Being a hacker 2006-12-03

To me, "hacker" is not a label describing a particular set of activities (viz., cracking, system compromise, etc) but rather a general worldview and approach to things.

Components (some core, some cultural):

  1. Curiosity. Wanting to know how things work, even if you have no particular intention to use them, just because - rather than being satisfied with the dumbed-down-instructions version
    1. Analytical mindset. Desire and ability to figure out how things work in their detailed subcomponent parts and in gestalt. Applies to everything. (This post is an example.)
    2. Rationality. Using valid logic routinely as a matter of course standard wherever it is applicable, e.g. to any empirical question and many emotional ones. (Emotion is frequently considered "irrational", but I disagree - it merely has a different axiom set and places a far higher stress on associative inference than inductive logic does.)
  2. Control: Desire to be maximally in control of systems; irritation at artificial limitations to this, like restrictive permissions, poor design, etc.
    1. Configuration. Desire to have things configured just right - which is essentially a matter of making up for poor design. (Note how many hackers are still happy with well-designed things, like ipod's UI)
    2. Freedom. Extreme dislike of any sense of restriction on fulfilling personal desires or whims (even hypothetical ones), whatever the source.
  3. Information freedom. Desire to have most information (with ethical limits) be as free and easily found as possible.
  4. Humor
    1. Recursivity and self-reference
    2. Cross-discipline puns
    3. Intellectual / dry / witty / serious humor
    4. Terseness
  5. Meritocracy. Lack of instinct for "respect for authority" or respect for people by virtue of the positions they hold. Strong instinct for respect based on acheivements, talents, skills, or other personal qualities.

What to do:
1) Answer the following questions from the post on being a hacker, marking each answer with the same letter:
(a) What does the writer take "hacker" to be, rather than a label for a particular set of activities?
(b) What well-designed thing does the post give as one that many hackers are still happy with?
(c) What does the freedom component describe as an extreme dislike?
2) In one to three sentences, explain why the writer of the post on being a hacker disagrees that emotion is "irrational."
3) Carry on the post on being a hacker from the point where it stops, after the meritocracy component.

Records:

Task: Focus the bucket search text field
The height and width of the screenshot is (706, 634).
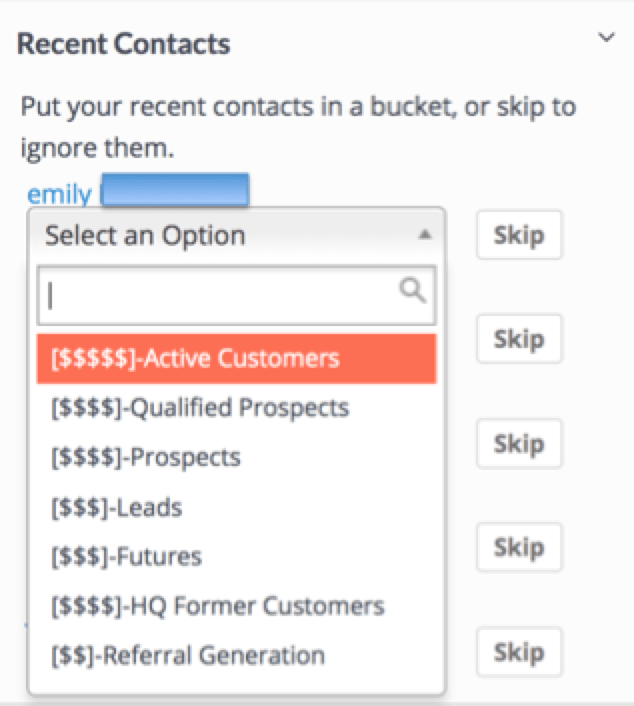Action: point(236,295)
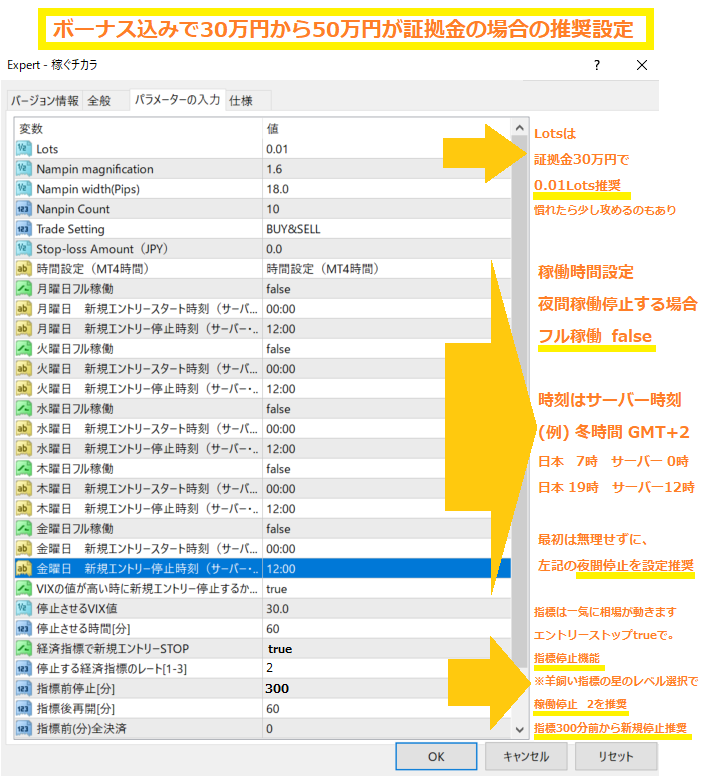Edit the Nampin width(Pips) value 18.0

click(278, 189)
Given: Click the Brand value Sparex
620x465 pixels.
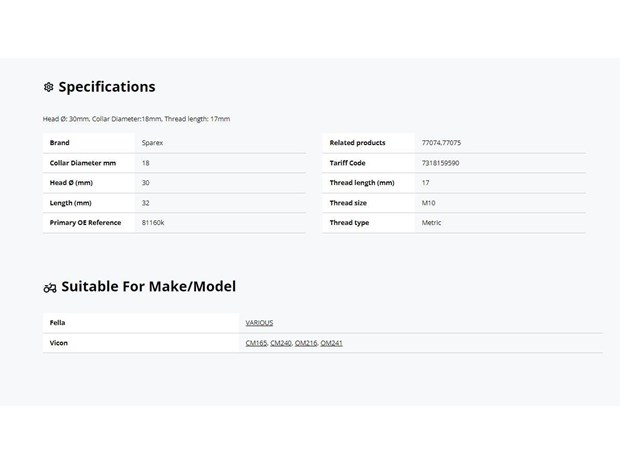Looking at the screenshot, I should click(x=152, y=143).

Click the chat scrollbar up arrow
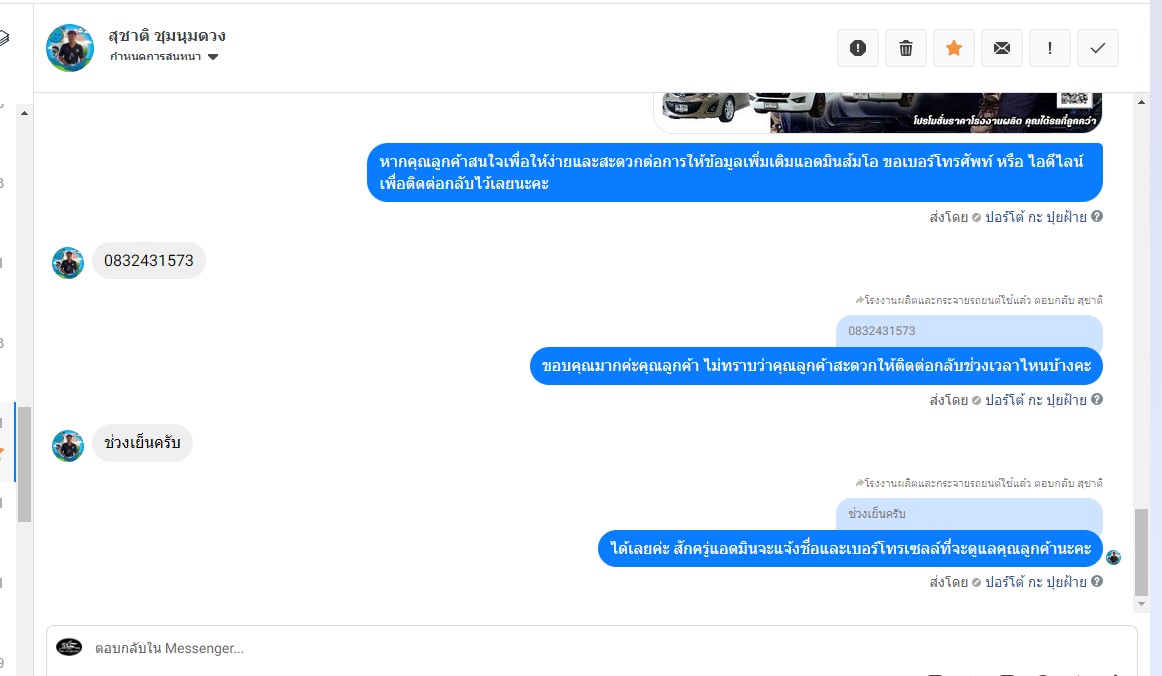1141,102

Outputs in order:
1)
(a) A general worldview and approach to things.
(b) The ipod's UI.
(c) Any sense of restriction on fulfilling personal desires or whims (even hypothetical ones), whatever the source.

2) The writer holds that emotion merely has a different axiom set from logic. It also places a far higher stress on associative inference than inductive logic does.

3)
    1. Personalization. Strong dislike of depersonalizing, "soulless" systems.
  6. Design aesthetic. Love of good design, things that Just Work Right, are Pretty, are Shiny, are Powerful, or are otherwise Good Things™.
  7. Personal drive. Belief in one's own desires, interests, etc. Holding one's own values as more important than those of the surrounding culture. Disdain / pity for people without strong personal interests as borderline-zombies.
    1. Internalization over obediance. Belief that un-internalized rules are borderline useless; that they will be "cracked anyway" if someone wants to; and disobeyed when not enforced. Thus a preference for internalized, consensus-based governance; decentralization; generic anti-authority / anti-centralization stance.
    2. Drive-based learning. Learning things when and where they are useful to learn, or expected to be in the future (unless they come under 'curiosity for its own sake' above). Dislike of being forced to study facts that are irrelevant, uninteresting, rote, and bullimically regurgitated.
  8. Systems approach. Belief that most things are systemic, rather than one-time exceptions; that the source of a problem in the system itself must be fixed rather than patching the symptoms; that systems are a powerful tool. And conversely, that systems can be evil inasmuch as they take a life of their own and start existing to sustain themselves, rather than to serve their original beneficial purposes, and that when that happens they must be reformed (if possible) or destroyed and replaced (if not).

You'll note that these have very little to do with what someone actually does per se, though the mindset lends itself better to some jobs (programmer, designer, artist) than others (corporate wageslave, advertising, yesman, etc). It is also ethically neutral; I consider the blackhat/whitehat or hacker/cracker sort of distinction to be a completely separate one, and that people can be any combination of the above.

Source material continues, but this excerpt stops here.